What is social media?

Social media is a category of websites based on user participation and user generated content. It is primarily used for the exchange of information and ideas between individuals, and more recently brands.

Common social media networks include:

  • Twitter
  • Facebook
  • LinkedIn
  • YouTube
  • Vimeo
  • Google+
  • Instagram
  • Pintrest

How should we be using social media?

Social media is best used to engage people and cultivate meaningful two-way relationships. Attracting people to your website is where you’ll win further business, build your brand reputation or increase interest in a product or service.

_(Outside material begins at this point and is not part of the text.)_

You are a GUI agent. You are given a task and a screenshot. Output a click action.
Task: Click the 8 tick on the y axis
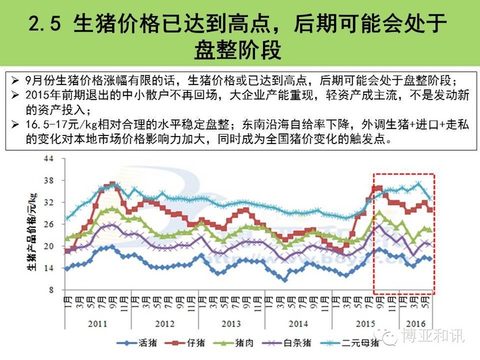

A good analogy for the use of social media is to think of the main website as a boat, with social media sites being fishing nets. The more nets you have, the more fish you can catch. If these nets are then linked together they have a greater capacity for catching fish. Finally, the stronger the links back to the boat are, the more fish will end up being transferred from the nets (social media) to the boat (main website).

Fishing for social media

Advanced social media

In order to maximise the effect of social media marketing we need to; set a strategic process, set objectives, gather useful information and engage appropriately with your audience. The use of social media also offers a fantastic opportunity to get to know your target audience, and in doing so better influence your future marketing.

Your social media data can also help you create web personas to increase the chances that your target audience will buy your products and services via your website when they visit.

It is also important to consider the types of content that are used in order to communicate effectively with your target audience, be it to entertain, inspire, educate or convince, as the use of inappropriate material has the potential to alienate your target audience. It is unlikely for instance that a charitable group will reach their target audience by publishing data sheets and prices, as people connecting with this type of group tend to identify with content that raises awareness and connects on an emotional level.

But social media is scary isn’t it?

The use of social media does come with some risks, but these are far outweighed by the huge opportunities on offer for both small and large businesses, individual projects and charitable groups. Through careful management and measurement, using social media can become very effective, hugely rewarding and also quite good fun!

The Good

Ben & Jerrys was praised for their innovative use of Twitter to spread awareness of Fair Trade, a cause that the company champions throughout all of it’s products and marketing. This saw the unused characters of tweets used to advertise the occasion.


The Bad

In 2012, American Apparel was criticised for posting a Tweet that encouraged followers who were being affected by Hurricane Sandy to make use of a 20% online discount to “in case [they were] bored during the storm”.


The Ugly

In 2012, McDonalds ran the #mcdstories promoted campaign to encourage users to post their favourite stories or memories in connection with McDonalds. Instead, users took the opportunity to share horror stories centred around the brand, coining the phrase “bash-tag”. In effect, McDonalds paid to promote a trend that showered them with bad publicity.